By Jay Cooper
Every year, thousands of parents in and around Cincinnati are faced with choosing a preschool for their child. But what really goes into the selection process? Montessori continues to prevail as a preferred method for preparing young children for a lifetime of learning. And while other teaching methods are certainly viable, many parents are choosing Montessori for their children.
In Cincinnati, there are several Montessori preschools from which to choose, so how do you pick one? How do you objectively measure the quality of a preschool?

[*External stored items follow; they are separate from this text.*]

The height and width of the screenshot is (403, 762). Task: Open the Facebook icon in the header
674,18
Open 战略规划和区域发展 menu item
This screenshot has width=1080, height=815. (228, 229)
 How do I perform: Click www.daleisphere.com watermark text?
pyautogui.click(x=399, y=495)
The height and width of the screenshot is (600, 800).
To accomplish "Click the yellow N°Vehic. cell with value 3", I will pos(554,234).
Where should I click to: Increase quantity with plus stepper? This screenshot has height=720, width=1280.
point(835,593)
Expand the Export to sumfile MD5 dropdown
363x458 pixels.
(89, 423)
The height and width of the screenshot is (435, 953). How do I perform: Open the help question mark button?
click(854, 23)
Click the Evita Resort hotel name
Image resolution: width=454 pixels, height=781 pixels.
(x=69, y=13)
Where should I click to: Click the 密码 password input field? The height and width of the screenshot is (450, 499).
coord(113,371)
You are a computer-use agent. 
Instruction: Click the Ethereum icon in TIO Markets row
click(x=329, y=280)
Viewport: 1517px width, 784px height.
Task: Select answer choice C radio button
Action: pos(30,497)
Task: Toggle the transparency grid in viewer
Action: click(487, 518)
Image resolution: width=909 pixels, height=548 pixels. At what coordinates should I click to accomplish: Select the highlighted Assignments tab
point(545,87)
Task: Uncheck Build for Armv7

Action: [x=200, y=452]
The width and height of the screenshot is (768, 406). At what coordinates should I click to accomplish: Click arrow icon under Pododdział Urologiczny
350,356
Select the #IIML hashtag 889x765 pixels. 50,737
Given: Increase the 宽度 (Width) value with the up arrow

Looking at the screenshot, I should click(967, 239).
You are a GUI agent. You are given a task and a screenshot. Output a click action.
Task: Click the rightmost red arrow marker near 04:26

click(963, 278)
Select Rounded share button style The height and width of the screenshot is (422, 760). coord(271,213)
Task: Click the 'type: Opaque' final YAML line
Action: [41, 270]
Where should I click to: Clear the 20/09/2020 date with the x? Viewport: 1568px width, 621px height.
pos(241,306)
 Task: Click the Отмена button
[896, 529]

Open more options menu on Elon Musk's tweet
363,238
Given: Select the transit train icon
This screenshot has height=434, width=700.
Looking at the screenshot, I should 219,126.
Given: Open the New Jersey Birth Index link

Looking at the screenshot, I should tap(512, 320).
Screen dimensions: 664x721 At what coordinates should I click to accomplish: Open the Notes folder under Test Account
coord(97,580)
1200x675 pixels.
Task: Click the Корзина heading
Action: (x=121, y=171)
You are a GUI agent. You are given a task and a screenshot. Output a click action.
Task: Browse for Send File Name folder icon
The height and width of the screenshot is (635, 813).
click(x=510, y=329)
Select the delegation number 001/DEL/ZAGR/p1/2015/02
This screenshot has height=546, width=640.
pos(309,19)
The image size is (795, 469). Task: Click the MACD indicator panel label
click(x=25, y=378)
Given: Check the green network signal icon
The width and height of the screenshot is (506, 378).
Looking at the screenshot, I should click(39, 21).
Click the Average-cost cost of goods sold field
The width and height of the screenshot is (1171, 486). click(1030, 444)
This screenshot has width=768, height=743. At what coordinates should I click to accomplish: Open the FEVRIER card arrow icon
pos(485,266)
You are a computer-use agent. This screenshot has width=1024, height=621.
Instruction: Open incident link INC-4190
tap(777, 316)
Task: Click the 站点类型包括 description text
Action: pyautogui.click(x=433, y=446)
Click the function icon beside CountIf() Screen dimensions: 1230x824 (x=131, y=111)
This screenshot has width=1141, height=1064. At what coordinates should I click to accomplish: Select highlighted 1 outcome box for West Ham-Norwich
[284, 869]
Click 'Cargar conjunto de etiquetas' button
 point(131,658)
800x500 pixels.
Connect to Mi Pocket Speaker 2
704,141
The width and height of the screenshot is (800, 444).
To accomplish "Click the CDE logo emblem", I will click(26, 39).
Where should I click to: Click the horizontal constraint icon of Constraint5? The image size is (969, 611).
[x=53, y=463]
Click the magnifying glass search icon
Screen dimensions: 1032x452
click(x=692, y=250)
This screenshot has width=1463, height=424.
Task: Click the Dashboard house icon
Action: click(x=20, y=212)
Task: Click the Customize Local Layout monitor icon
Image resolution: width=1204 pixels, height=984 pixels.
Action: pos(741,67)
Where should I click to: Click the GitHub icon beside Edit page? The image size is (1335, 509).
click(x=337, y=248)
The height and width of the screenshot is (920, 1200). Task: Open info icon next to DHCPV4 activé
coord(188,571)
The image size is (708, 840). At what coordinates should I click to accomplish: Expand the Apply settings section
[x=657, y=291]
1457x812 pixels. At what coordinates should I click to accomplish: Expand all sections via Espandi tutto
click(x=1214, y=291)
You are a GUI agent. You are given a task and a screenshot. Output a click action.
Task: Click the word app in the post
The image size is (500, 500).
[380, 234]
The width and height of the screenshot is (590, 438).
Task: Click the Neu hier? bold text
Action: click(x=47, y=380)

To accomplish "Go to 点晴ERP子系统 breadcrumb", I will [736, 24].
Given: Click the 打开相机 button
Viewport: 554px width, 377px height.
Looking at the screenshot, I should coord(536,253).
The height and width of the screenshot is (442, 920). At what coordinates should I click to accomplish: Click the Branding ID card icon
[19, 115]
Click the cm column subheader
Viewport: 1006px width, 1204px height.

There are dozens of selection factors ranging from cost and convenience to a teacher credentials and reputation.
We’ve narrowed down what we feel are the key considerations you need to select a Montessori preschool:
All of them, when viewed in sum, might help you create your own “quality decision matrix” when weighing Cincinnati's Montessori preschool options. Let’s look more closely at these important selection criteria:
1. The Teachers
Teachers are at the heart of it all. If you peel away all the other factors that go into choosing a Montessori preschool, the quality and reputation of the teachers are paramount.
Ask your prospective school about the number of teachers they have; the teacher-pupil ratio; the degrees earned; and the years and breadth of Montessori teaching experience.
Don’t be afraid to go a little deeper. It’s not out of bounds to inquire about teacher's character and personality. After all, your toddler or preschooler is going to be spending a relatively long and important chunk of his or her day with the teacher.
It’s important you get a comfort level with who will be teaching your child. Ask to see a classroom in action.
2. The Curriculum
Chances are, you may already have at least a broad understanding of the Montessori curriculum and embraced its principles. If not, explore Montessori lessons, materials, assessment methods and schedules so you know if the school you are observing is consistent with the Montessori philosophy.
At The Summit, for example, there is a strict adherence to the Montessori philosophy in the curriculum and authentic Montessori materials used.
Maybe your child is gifted or has special learning needs. Your child’s school needs to provide the proper academic program to allow your child to develop consistent with the Montessori way. Ask your prospective Montessori staff how they can meet your needs.
One of the critical distinguishing pieces of the Montessori preschool picture is the physical environment where students spend their school day. A Montessori classroom is not like a traditional preschool classroom. There are distinct, well-defined spaces that serve specific elements of the curriculum.
Furniture and rugs are not only conducive to curling up with a book or partnering with a peer, but simulate the warmth and comfort that the child’s home might provide. Montessori preschool classrooms are designed to provide a peaceful environment to augment cognitive growth.
The layout of the rooms, natural lighting, right-sized furniture, muted colors, tidy spaces, access to outdoors and authentic learning materials all create an optimal setting favorable to developing small motor skills and independent learning.
Some Montessori schools are newer than others. But there is something to be said for a long-standing experience.
While the program officially opened at The Summit Country Day School in 1963, Montessori in Cincinnati actually dates back 40 years before that, when The Summit’s founders Sisters Josephine Mary and Marie Angela returned from a trip to Scotland and introduced this "revolutionary approach to teaching” to The Summit.
The Sisters and Maria Montessori shared their perspectives on an educational approach to young children. As Eileen Connelly, news editor of The Catholic Telegraph, points out in a 2013 article on the history of Montessori education, they shared “an intellectual, yet warm, creative and encouraging environment – teaching young children a sense of order, independence, concentration and coordination, while recognizing their individual needs, range or readiness and ability.”
Soon after The Summit was founded by the Sisters of Notre Dame de Namur in 1890, Maria Montessori opened her first Children’s House. Just 16 years later, the Sisters began exploring Montessori methods at The Summit.
A look into the past and the legacy of learning at your child’s prospective Montessori school might help you determine his or her future.
The final criteria you should consider when choosing a Montessori preschool is leadership. Does the school you’re considering for your child possess, facilitate and share early childhood expertise?
It’s one thing to have capable instructors, aides and administrators, but are they committed to developing others who share their passion for early childhood education?
"Parents looking for a preschool should ask what the commitment to professional development is for their faculty," said Summit's Montessori Director Kathy Scott. "Here at The Summit, our faculty stays up-to-date on the most current learning and research-based best practices. Professional development is part of the culture of our school." A regional leader in early childhood education, The Summit founded and hosts the Early Childhood Education Symposium, an annual gathering of national and local experts in child learning and development which is open to the community. The tradition of educational leadership is long and rich at the The Summit. The school began in 1890 and never stopped innovating. The Montessori began in 1963. The Toddler Program began in 2007. The Summit welcomed 18-month-olds in 2017.
Choosing the right Montessori preschool in Cincinnati is a task that hundreds of parents are faced with every year. Hopefully this will give you some criteria on selecting high quality programs that will help you make your decision.